(segue) I primi sei mesi di Governo
(8 giugno 1923)
[Inizio scritto]

      Scrive Cavour nel suo giornale Il Risorgimento: «Bisogna chiedere la costituzione», e questa fu promulgata il 4 marzo.
      Nel preambolo è detto: «Lo Statuto è la legge fondamentale perpetua e irrevocabile della Monarchia». Quattro giorni dopo si formò il primo ministero costituzionale di coalizione col moderato Balbo e il democratico Pareto, e poiché la frase: «lo Statuto è la legge fondamentale perpetua e irrevocabile della Monarchia» aveva ferito le orecchie dei democratici, Camillo Cavour si affrettava ad interpretarla, in senso relativo o relativista. Vale la pena di ascoltare attentamente questo brano di Camillo Cavour: «Come mai — affermava — si può pretendere che il legislatore abbia voluto impegnare sé e la Nazione a non mai portare il più leggero cambiamento diretto ad operare il menomo miglioramento di una legge politica? Ma questo sarebbe voler far sparire il potere costituente dal seno della società, sarebbe privarla dell'indispensabile potere di modificare le sue forme politiche a seconda delle nuove esigenze sociali, sarebbe un concetto talmente assurdo, che non poteva venir concepito da nessuno di coloro che cooperarono alla redazione di questa legge fondamentale. Una Nazione non può spogliarsi della facoltà di mutare con mezzi legali le sue leggi comuni».

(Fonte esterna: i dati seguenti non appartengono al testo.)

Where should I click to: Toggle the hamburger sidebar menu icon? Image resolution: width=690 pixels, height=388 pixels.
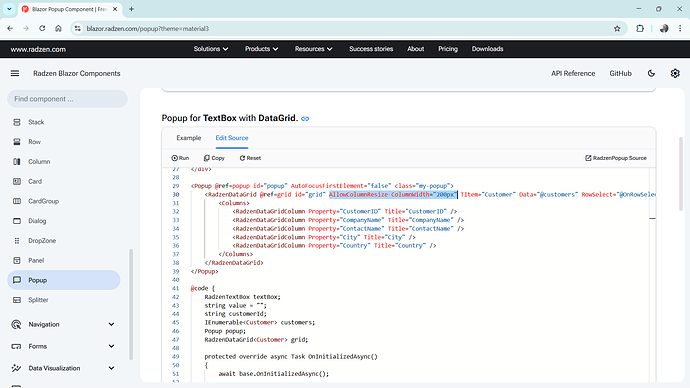point(15,73)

      Non passò molto tempo che la cronaca dovette registrare una prima violazione dello Statuto, il quale presumeva e presume che per essere deputato bisogna essere cittadino italiano. Il giorno 16 ottobre si era verificata una divisione tra la Destra e la Sinistra. Nella prima vi erano i moderati ed i municipali, nella seconda i democratici, così detti «Teste bruciate», ed i repubblicani.
      Il 17 questi due partiti si trovarono uniti per proclamare, al disopra dello Statuto, che potevano far parte del Parlamento Subalpino tutti gli italiani di qualunque regione; e ciò all'unanimità. Il primo a beneficiare di questa violazione dello Statuto sarebbe stato Alessandro Manzoni, se il grande scrittore non avesse declinato il mandato con una lettera che è un monumento di castigatezza e di probità politica.